SPECIFIC DETAILS RESTART VERMONT
The order, and a corresponding guidance memo from Agency of Commerce and Community Development, detail specific measures for those businesses authorized to reopen to ensure continued social distancing. Applying these measures, it also clarifies guidance to allow more retail operations to operate through phone-in or online ordering, and curbside pickup or delivery.
The Governor also outlined five principles, developed in collaboration with the Vermont Department of Health, the State Emergency Operations Center (SEOC), ACCD and others, which will guide the state’s Restart Vermont planning and decision-making process. They are:
Keep our eyes on the data: The administration will continue to be guided by data and modeling, and track any changes to case trends, infection and death rates.
Maintain health care readiness: The administration will continue monitoring and maintaining the state stockpile and distribution of personal protective equipment (PPE) and testing materials to ensure it continues meeting the needs of the healthcare system and workers. Additionally, the state will continue to monitor available beds and ventilators, and make purchases as necessary, to ensure capacity to treat COVID-19 patients.
Increase testing and tracing: The state currently has a robust testing approach but will continue to work to make testing more widely available and strengthen the epidemiology and contact tracing rapid response teams.
Work Smarter & Work Safer: ACCD’s RestartVT Team will work with the Health Department and the SEOC to help businesses develop “COVID-19 Operations Plans,” which will include sector strategies for phased opening, including worker and customer protections, and training and monitoring procedures.
Play Smarter, Play Safer: The RestartVT Team will also evaluate how to reopen outdoor recreation, retail, restaurants and bars, travel and other activities, focusing on the conditions needed to prevent COVID-19 outbreaks.

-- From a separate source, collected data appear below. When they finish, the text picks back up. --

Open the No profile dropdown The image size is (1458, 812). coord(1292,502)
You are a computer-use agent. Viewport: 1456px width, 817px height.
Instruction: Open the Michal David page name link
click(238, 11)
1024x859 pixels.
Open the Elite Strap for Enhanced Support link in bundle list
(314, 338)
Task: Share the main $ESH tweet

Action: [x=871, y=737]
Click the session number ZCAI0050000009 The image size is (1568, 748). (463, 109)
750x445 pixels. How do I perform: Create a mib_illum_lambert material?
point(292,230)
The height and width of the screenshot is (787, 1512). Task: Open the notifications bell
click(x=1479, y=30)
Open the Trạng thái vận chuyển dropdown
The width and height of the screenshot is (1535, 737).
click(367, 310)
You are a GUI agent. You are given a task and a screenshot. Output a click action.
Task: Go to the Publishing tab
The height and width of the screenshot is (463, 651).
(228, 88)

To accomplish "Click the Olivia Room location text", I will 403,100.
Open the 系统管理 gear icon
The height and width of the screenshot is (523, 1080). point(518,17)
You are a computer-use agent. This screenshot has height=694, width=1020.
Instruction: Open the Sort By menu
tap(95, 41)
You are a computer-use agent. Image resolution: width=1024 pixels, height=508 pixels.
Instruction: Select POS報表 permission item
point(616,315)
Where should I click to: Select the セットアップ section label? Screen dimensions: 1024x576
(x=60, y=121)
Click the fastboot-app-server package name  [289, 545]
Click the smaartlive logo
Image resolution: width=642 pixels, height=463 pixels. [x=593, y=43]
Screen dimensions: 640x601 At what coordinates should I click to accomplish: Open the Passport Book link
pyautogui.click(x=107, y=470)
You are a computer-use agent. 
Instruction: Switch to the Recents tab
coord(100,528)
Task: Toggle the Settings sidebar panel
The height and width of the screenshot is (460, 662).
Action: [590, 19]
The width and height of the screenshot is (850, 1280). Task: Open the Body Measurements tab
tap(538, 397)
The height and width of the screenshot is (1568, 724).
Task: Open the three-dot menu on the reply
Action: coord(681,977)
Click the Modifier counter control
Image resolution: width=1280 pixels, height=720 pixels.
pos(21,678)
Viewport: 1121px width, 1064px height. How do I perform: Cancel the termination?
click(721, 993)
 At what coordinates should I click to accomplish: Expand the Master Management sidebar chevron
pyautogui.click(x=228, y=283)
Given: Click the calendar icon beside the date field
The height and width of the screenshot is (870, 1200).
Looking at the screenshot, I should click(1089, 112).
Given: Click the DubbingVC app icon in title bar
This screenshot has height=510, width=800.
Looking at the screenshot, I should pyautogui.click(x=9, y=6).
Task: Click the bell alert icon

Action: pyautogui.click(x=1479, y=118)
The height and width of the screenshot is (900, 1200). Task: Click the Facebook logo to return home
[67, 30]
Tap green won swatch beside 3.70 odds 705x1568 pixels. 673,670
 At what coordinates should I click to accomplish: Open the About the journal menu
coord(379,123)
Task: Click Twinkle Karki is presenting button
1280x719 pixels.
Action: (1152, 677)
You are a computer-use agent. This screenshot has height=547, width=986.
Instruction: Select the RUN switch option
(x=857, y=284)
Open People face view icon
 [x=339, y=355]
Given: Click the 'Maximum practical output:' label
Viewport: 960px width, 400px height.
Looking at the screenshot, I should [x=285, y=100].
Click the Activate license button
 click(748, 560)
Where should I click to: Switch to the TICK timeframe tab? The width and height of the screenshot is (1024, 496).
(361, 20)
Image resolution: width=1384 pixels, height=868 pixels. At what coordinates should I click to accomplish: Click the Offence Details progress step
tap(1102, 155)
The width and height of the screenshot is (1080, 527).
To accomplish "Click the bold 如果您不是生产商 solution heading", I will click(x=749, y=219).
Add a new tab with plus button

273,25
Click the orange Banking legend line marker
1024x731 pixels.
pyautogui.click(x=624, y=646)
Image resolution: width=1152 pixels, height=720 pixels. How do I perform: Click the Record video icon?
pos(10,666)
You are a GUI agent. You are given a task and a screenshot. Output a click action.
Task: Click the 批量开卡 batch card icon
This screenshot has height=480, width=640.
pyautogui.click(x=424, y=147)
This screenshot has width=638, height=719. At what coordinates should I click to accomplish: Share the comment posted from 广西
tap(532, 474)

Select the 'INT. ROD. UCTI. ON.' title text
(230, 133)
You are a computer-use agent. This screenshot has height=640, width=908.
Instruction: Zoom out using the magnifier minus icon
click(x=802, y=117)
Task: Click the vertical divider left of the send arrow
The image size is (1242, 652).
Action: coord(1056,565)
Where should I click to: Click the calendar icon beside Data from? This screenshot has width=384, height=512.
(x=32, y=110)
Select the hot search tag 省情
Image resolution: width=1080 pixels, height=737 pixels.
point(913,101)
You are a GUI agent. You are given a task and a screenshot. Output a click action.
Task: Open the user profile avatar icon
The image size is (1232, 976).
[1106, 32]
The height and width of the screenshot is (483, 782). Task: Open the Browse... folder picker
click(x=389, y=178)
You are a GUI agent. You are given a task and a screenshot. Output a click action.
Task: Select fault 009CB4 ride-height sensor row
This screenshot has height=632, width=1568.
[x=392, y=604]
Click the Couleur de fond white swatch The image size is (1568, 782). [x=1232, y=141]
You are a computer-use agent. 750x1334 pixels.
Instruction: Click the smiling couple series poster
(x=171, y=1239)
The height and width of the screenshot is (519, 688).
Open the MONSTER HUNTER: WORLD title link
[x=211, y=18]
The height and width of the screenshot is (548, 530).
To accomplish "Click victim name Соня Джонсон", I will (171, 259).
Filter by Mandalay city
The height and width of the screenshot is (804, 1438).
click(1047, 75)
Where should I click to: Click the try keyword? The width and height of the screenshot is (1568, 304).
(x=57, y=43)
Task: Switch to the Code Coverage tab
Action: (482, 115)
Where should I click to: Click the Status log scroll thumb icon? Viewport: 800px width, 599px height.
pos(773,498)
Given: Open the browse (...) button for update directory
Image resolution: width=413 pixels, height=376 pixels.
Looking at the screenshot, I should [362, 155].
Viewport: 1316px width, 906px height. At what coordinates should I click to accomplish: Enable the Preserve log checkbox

“Preventing outbreaks and limiting the spread of COVID-19 is the only way to avoid future business and social disruption,” said Commerce Secretary Lindsay Kurrle in her memo to Vermont businesses. “The success of this phased restart will depend in large part on the ability of employers and employees to adhere to the public health, safety and social distancing measures essential to limiting the spread of illness.”
The administration will continue to update the public on the RestartVT planning process as details and next steps are determined.